La première édition est publiée à Paris, par les libraires Fuchs, Charles Pougens et Charles-Frédéric Cramer. La page de titre ne contient pas de date. L'avant-propos est daté du 10 frimaire an VII ().
En six volumes et 271 chapitres, Mercier évoque à la fois des événements de la Révolution et la vie quotidienne à Paris. Certains chapitres sont consacrés à des événements précis, comme les préparatifs de la Fête de la Fédération (chapitre 14, « Travaux du Champ-de-Mars ») ou le « Procès de Louis XVI » (chapitre 81). Le chapitre 2, « Explosion » résume toute l'histoire de la Révolution en quelques pages. Mercier s'arrête aussi sur des institutions comme le «Tribunal révolutionnaire » (chapitre 46) ou des personnes (chapitre 36, « Bailly et quelques autres portraits »). Il retrace les conflits auxquels il a pris part alors qu'il siégeait à la Convention, revenant notamment sur la lutte entre les Montagnards et les Girondins, dont il était proche. Le chapitre 87, consacré à la chute des Girondins le 31 mai 1793 est intitulé « Le jour désastreux ». Plusieurs passages ont un caractère autobiographique, lorsque Mercier évoque son action à la Convention ou sa captivité, d' à la chute de Robespierre
À côté des chapitres les plus politiques se trouvent des chapitres consacrés à des faits divers : le chapitre 143, « Événement à la plaine de Grenelle », raconte l'explosion d'une poudrerie le 31 août 1794. D'autres s'intéressent aux conditions de vie pendant la Révolution, au prix des denrées alimentaires par exemple (chapitre 198, « Magasiniers »), aux divertissements (chapitre 92, « Les bals d'hiver ») ou encore à la production imprimée (chapitre 140, « Consommation du papier »).

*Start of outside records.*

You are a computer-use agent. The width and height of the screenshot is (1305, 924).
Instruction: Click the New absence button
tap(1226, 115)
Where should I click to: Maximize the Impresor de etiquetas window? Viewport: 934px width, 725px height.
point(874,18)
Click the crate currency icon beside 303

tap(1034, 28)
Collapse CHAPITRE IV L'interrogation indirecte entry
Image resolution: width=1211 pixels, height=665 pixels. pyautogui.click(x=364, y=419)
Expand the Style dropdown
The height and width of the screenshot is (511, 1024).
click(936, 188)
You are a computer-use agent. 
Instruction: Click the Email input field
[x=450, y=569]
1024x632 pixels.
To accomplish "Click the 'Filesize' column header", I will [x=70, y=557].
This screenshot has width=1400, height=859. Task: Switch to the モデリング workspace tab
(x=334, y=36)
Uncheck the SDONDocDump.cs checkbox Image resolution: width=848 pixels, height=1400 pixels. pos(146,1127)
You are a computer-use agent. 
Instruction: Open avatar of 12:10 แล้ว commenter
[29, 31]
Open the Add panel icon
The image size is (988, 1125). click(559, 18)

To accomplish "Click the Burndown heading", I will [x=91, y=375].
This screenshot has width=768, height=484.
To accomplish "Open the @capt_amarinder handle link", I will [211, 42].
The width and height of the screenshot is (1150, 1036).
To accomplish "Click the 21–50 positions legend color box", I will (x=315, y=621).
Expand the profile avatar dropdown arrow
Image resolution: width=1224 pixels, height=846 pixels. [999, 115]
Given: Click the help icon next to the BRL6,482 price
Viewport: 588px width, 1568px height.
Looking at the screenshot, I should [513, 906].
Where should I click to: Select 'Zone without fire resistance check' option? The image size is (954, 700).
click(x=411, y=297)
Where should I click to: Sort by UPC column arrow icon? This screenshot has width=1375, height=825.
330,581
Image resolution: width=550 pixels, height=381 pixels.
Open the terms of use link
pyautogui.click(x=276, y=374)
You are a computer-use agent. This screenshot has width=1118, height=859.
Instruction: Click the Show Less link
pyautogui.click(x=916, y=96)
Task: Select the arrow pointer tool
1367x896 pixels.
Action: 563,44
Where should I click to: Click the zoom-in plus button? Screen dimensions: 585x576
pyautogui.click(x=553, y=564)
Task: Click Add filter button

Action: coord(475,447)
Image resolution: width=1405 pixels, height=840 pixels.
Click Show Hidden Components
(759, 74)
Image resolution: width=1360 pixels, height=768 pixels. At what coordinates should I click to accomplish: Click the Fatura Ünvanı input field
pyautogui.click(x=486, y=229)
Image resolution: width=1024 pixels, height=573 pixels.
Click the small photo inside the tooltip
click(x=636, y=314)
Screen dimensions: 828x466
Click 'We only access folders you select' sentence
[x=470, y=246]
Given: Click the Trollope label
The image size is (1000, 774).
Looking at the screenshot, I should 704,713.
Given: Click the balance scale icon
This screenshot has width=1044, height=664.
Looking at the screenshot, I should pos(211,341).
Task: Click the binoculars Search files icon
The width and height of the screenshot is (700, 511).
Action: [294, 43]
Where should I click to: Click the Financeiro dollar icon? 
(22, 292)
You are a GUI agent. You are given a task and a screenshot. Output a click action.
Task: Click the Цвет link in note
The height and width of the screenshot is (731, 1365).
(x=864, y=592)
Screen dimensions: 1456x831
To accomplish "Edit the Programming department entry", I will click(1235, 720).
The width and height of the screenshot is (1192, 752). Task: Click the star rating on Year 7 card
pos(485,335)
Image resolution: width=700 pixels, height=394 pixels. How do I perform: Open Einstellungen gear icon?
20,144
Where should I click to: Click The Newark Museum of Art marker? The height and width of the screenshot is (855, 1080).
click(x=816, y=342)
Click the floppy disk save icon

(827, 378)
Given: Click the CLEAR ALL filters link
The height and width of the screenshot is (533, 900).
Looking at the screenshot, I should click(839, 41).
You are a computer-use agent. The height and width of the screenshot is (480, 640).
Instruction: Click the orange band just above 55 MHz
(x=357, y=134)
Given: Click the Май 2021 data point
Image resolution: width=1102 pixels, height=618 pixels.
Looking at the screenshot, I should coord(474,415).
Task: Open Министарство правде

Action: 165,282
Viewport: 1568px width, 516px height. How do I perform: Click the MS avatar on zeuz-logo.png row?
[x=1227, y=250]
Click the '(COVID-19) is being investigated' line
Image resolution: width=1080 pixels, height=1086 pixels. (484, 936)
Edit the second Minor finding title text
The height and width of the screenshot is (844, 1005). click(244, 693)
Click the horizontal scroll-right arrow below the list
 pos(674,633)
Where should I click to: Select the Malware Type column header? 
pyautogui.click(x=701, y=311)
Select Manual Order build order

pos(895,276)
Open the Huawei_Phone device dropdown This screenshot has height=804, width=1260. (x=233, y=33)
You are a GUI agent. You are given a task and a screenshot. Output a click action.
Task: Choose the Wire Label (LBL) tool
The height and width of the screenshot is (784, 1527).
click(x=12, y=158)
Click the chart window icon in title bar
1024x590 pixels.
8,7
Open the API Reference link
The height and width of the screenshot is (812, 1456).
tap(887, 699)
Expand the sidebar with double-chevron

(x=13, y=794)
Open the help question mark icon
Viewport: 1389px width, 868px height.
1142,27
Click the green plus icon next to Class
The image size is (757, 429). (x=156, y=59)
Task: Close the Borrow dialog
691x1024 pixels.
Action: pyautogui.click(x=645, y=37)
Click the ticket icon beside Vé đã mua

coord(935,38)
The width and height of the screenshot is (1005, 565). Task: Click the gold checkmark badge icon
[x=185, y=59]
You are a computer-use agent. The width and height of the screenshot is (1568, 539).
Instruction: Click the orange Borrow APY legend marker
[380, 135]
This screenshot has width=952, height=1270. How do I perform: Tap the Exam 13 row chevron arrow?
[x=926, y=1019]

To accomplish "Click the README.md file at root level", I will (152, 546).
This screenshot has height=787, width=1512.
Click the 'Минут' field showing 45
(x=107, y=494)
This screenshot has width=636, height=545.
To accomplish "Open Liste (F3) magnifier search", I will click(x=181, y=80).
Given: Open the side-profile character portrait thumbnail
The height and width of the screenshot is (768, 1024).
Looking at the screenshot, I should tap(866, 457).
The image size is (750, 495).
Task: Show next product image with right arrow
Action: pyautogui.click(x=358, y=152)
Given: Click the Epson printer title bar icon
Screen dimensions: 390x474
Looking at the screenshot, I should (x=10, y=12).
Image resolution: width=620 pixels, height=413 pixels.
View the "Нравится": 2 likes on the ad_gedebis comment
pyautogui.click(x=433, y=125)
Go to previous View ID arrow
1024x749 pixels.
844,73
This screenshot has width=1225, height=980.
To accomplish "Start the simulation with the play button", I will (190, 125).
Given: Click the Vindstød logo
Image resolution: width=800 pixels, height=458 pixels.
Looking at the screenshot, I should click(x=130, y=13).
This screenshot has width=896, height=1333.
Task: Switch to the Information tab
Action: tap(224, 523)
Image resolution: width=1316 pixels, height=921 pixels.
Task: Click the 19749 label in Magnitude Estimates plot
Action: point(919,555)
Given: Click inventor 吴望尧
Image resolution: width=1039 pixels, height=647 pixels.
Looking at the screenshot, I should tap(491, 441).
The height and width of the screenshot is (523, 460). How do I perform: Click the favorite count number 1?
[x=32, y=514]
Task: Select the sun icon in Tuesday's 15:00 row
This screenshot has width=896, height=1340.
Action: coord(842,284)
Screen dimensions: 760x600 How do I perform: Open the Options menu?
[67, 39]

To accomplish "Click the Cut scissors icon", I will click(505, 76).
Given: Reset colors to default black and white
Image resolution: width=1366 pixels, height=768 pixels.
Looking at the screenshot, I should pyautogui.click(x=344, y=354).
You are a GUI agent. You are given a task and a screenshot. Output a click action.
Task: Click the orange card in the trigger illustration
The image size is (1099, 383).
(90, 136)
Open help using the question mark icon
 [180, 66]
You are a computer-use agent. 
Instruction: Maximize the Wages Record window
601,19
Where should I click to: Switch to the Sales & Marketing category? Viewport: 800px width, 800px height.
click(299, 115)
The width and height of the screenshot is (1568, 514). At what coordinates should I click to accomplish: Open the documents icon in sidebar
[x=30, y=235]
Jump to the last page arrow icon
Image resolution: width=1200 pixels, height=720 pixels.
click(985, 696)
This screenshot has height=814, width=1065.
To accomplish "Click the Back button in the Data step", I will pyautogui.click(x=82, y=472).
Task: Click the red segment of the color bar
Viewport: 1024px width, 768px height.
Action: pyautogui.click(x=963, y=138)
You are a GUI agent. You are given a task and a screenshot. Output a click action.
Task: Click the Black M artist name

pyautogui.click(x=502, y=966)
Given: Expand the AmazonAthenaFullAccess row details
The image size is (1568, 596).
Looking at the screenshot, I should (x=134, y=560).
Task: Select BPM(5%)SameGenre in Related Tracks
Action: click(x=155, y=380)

Comme dans le Tableau de Paris, Mercier tire parti de ses talents d'observateur pour décrire des lieux pittoresques, notamment le « Palais-Égalité, ci-devant Palais-Royal » au chapitre 91.
L'impression de désordre qui se dégage de l'ensemble est revendiquée par Mercier. Le désordre qui caractérise la Révolution devient le principe d'une écriture qui procède « dans la discontinuité aléatoire de l’errance et du souvenir ». Les nombreux chapitres du Nouveau Paris donnent autant de points de vue différents sur un phénomène politique impossible à saisir dans son ensemble, comme l'écrit Mercier lui-même : « Comment l'historien se retirera-t-il de ce labyrinthe ? Comment évitera-t-il l'empire de sa propre opinion, lorsque les hommes les mieux exercés à voir ont eu peine à saisir un point de vue, et à fixer un objet dans cette extrême et continuelle mobilité d'optique ? »
En revanche, Mercier défend un point de vue politique très ferme. Républicain convaincu, il prend le parti du Directoire contre la double menace des royalistes et des révolutionnaires radicaux (chapitre 199, « Je suis un modéré »). S'il est un « témoin engagé qui ne craint pas les contradictions», son idéal de concorde et d'unanimité républicaine se heurte cependant à la « cacophonie révolutionnaire» dont il rend compte dans le Nouveau Paris.